After three months we moved to Ardmore to get some agricultural training which would help us in our further emigration overseas. Sir John Keane offered the use of his summer bungalow. Soon the refugee committee added another eight refugees to our family. They were Marie and Fritz Hirsch, their grown-up sons Fritz and Ernest, Kurt Adler, Ernest Beisser, Paul Wessley and Ernst Einaugler.
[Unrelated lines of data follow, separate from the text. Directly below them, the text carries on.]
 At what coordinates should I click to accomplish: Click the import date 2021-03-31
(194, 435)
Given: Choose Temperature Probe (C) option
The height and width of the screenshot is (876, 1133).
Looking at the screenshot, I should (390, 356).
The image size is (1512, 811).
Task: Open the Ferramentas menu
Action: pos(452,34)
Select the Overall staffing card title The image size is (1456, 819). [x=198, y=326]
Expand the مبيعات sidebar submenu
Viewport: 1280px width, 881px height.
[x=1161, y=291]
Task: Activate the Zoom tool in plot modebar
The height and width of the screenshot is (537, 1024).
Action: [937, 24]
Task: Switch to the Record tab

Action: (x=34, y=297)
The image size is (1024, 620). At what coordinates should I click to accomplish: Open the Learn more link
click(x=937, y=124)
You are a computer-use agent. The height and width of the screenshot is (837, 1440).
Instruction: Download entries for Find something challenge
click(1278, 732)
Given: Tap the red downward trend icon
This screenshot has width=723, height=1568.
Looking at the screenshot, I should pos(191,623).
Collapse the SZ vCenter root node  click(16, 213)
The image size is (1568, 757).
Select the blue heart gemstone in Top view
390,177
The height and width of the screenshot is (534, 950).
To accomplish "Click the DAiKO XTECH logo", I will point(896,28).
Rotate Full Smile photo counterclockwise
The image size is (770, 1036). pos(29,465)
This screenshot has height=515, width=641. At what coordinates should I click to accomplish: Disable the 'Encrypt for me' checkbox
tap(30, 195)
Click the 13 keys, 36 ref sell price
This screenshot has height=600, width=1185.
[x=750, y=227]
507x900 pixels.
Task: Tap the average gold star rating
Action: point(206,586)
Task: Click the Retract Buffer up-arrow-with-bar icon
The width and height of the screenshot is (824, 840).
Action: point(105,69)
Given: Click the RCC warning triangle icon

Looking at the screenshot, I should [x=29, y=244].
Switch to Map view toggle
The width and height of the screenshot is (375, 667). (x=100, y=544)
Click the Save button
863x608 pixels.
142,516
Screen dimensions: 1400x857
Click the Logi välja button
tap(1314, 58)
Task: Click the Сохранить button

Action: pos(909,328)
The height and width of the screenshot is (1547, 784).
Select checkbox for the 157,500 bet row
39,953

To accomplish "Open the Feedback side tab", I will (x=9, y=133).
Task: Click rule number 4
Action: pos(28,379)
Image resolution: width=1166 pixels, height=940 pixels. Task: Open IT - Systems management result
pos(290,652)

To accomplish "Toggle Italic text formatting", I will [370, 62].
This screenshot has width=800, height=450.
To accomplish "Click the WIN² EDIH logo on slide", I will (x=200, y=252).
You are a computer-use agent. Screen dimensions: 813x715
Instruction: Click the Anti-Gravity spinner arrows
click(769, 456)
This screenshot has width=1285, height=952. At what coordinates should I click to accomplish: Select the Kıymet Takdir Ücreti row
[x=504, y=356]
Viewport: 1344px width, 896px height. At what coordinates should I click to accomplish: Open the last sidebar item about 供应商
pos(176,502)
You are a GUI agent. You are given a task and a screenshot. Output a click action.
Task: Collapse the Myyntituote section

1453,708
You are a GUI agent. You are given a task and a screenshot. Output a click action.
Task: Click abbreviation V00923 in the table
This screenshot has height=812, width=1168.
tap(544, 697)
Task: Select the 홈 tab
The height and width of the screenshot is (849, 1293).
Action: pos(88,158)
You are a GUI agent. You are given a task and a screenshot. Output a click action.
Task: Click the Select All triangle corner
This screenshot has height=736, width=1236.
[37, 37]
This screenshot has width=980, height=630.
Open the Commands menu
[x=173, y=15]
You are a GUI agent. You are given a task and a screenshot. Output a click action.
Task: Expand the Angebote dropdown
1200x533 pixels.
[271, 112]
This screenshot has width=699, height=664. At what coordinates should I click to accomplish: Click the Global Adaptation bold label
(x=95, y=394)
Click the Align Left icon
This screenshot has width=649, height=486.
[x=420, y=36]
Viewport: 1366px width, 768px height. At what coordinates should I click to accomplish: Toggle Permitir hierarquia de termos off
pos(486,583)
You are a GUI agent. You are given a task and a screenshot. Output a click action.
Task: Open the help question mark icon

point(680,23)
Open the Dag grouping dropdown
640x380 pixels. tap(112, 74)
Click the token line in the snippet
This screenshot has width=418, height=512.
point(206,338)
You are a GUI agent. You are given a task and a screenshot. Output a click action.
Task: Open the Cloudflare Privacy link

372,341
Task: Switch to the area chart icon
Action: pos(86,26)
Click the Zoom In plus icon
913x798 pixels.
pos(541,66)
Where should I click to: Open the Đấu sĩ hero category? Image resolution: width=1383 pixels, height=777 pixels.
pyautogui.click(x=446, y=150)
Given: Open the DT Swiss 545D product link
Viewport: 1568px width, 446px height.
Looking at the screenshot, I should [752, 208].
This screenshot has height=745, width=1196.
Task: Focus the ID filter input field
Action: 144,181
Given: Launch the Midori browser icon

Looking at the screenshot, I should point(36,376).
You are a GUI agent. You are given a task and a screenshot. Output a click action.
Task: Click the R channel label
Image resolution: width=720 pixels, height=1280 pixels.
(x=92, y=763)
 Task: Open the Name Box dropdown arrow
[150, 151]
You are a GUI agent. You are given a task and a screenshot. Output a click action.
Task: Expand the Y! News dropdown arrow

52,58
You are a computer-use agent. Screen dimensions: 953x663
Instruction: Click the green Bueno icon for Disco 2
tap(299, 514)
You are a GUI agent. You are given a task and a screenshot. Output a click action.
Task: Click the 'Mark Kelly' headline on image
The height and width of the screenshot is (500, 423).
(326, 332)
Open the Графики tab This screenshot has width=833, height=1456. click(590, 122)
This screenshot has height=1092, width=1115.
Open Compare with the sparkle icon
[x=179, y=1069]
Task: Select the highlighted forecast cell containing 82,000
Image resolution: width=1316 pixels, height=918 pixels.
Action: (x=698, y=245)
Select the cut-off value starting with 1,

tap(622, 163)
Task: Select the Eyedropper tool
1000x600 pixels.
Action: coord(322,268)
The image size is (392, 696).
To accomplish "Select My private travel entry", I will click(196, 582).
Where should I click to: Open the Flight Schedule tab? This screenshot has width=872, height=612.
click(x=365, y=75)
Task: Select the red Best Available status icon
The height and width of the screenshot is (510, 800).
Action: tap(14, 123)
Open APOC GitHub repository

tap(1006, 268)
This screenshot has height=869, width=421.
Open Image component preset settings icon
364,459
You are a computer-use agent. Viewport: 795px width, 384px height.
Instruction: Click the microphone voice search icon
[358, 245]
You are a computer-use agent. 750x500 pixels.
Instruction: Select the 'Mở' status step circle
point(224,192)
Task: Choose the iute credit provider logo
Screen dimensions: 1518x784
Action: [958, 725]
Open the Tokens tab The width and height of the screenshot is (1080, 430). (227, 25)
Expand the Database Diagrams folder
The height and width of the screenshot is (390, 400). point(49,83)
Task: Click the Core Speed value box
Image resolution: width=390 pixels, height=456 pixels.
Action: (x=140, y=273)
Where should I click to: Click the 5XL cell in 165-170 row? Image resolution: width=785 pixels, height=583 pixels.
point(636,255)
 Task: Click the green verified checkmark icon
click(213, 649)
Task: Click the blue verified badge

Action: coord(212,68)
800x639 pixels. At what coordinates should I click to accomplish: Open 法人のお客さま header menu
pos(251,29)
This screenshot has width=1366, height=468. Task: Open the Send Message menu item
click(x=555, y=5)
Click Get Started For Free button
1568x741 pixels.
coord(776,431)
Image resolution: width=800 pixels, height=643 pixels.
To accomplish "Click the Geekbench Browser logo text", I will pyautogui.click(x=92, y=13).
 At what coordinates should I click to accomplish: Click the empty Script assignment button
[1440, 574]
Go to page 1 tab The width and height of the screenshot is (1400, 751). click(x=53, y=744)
We came to Ardmore just before Xmas 1938. The ancient history of the village, its scenic beauty and even more the overwhelming kindness of its people moved us deeply. To all the romantic beauty came the exotic climate of the Waterford coast. In Vienna we would have been tramping through slush and snow, here I could walk lightly dressed and in shirtsleeves over the strand, breathing a tangy, soft-fresh air, the fields were green and the hedges flowered with veronica. To emphasize this almost subtropical character, there were yucca palms around.

Sunday Church was to me as a middle European no lest exotic. Since the church stands close to the strand, it echoed to the cries of seagulls and the solemnity of mass seemed to be increased by the gently swishing noise of the wavelets rolling over sand and pebbles - the sound of the eternal sea mingling with that of the eternal spirit. As I looked around and over the bent heads of the congregation I felt at home with them, although I hardly knew their language.

The day before Xmas Eve Mr Hurley brought us a huge cod, saying "take this, we can only be happy if we know that you are happy here at Xmas and have everything you need."

This was only the beginning of a shower of presents. That was the attitude of the people of Ardmore. I compared it shamefully with that of my own people, who had robbed us of every penny and were after our lives! I wrote a little Xmas play for the children of Ardmore, which was translated by Mary Odell, who also gave us English lessons, but we picked up a few Irish words too. The songs of the day also increased our vocabulary: when Irish Eyes are Smiling, I Like to Whistle, The Lambeth Walk and of course the traditinal songs Danny Boy, In Dublin's Fair City and the Bold Fenian Men.

We made many friends, the Quain family, Guard Cooper and his wife, the lady-owner of the Melrose Hotel, who allowed our boys to play table tennis there. There were so many I can't mention for the lack of space, although they should be thanked also.

We had many visitors like Mr. Frank Fahy, Speaker of the Dail and Chairman of the Refugee Committee, Arland Ussher, the writer; the editor of the Cork Examiner and the reporters of the Irish Times, Independent and Irish Press. People from all around came to visit us. Alas of the fourteen people shown in the photo only four are still alive. A half a century has passed, Baby George in the basket is a successful biochemist in Canadan, in charge of a four provinces research laboratory, besides lecturing at the university. His elder brother Peter is a most successful sales manager in a large Irish firm. Ernest Hirsch became a professor at the Dublin Veterinary College and Fritz Hirsch a well-to-do entrepreneur.

Short as the presence of Austrian refugees was, this little episode in the local history of Ardmore deserves to be chronicled as a monument to the kindness of its people. In a world so strongly marked by inhumanity it is good to remind ourselves that there exists also much love and generosity. In the Ardmore of 1938/1939 the bible word was made true: "I was a stranger and you took me in". Erwin Strunz has since died.